Fig 9. ArCRZ1 regulates ArF-BAR transcription and A. rabiei virulence.
(A) Vegetative growth phenotype of 7 days old A. rabiei (WT), Δarcrz1 and Δarcrz1/ArCRZ1 strains grown on PDA plate. (B) Expression analysis of ArF-BAR gene in Δarcrz1 through semi-quantitative PCR. Lane 1 and 2 shows ArF-BAR expression in mycelia of A. rabiei (WT) and Δarcrz1 while lane 3 and 4 shows ArF-BAR expression in A. rabiei (WT) and Δarcrz1 after 0.5 h treatment with 250 μM menadione to the axenic culture of mycelia in PDB. (C) Representative image of disease symptoms obtained on Ascochyta blight susceptible chickpea 6 days post inoculation (dpi) of A. rabiei (WT), Δarcrz1, and Δarcrz1/ArCRZ1 strains. (D) Statistical analysis of the AB disease symptoms on chickpea plants inoculated with three different A. rabiei strains. The height of bar in graph shows the mean value of lesions per plant (WT = 15.31 ± 1.44, Δarcrz1 = 2.32 ± 0.80, and Δarcrz1/ArCRZ1 = 14.82 ± 0.73). (E) The bar height in graph represents the mean value of lesion size, in diameter (WT = 4.04 mm ± 0.41, Δarcrz1 = 2.03 mm ± 0.33, and Δarcrz1/ArCRZ1 = 3.98 mm ± 0.56). The mean and standard deviation (±) were calculated from three biological replicates, counting at least 20 plants for each replicate. These results were quantified using one-way ANOVA, compared with the control (****p < 0.0001).
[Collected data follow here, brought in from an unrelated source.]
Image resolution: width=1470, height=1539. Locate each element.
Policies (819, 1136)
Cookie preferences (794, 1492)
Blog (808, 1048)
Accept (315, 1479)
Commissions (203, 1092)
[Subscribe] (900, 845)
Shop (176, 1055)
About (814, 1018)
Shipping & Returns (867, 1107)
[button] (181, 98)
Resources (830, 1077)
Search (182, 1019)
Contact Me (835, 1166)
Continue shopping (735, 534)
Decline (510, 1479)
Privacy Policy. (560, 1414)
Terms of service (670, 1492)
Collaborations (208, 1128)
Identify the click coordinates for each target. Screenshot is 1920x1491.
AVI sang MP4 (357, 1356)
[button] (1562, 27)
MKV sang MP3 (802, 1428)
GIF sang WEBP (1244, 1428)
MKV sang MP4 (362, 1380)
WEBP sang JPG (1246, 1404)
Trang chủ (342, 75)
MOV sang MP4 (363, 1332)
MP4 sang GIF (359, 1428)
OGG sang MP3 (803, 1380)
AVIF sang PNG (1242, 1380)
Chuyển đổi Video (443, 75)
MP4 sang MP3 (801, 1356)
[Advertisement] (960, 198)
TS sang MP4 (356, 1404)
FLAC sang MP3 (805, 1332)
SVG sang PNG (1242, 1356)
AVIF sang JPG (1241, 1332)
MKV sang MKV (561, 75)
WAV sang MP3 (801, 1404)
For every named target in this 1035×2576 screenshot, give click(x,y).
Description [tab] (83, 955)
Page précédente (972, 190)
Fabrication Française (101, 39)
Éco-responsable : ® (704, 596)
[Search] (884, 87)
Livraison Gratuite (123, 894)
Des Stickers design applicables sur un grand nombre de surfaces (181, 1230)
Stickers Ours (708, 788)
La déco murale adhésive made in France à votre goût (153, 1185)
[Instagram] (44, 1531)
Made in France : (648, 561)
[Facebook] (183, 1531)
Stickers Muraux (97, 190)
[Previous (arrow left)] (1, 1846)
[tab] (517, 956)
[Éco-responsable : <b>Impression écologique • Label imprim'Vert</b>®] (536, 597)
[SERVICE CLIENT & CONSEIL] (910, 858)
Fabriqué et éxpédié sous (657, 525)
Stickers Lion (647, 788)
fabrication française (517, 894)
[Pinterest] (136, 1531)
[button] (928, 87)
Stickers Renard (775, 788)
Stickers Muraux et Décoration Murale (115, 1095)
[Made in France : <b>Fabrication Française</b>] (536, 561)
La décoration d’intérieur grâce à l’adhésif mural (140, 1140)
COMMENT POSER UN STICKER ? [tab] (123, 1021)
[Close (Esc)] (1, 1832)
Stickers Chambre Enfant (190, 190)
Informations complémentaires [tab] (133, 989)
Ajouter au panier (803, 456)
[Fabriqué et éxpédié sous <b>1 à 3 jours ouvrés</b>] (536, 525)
Each red dot represents the mean value of biological replicate. (F) Colony morphology and growth assay of WT A. rabiei, Δarcrz1 mutant and complemented Δarcrz1/ArCRZ1 fungal strains observed under various stress conditions after 10 days incubation at 22°C. PDA medium was separately supplemented with 250 μM menadione, 2 mM H2O2, 0.07 M, 0.2 M, 0.4 M CaCl2 and 0.01% SDS. The Δarcrz1 mutant exhibited enhanced sensitivity towards stress conditions as compared to A. rabiei (WT). The mutant strain was highly sensitive towards CaCl2 and failed to grow at 0.4 M CaCl2. (G) The bar graph represents diameter values (mean and SD) of the radial growth for three fungal strains. All the growth assays were performed in triplicates. The results were quantified using two-way ANOVA, Tukey’s multiple comparisons. The statically significant differences are shown with ****p < 0.0001, ***p < 0.001, **p < 0.01, *p < 0.05, ns = non-significant.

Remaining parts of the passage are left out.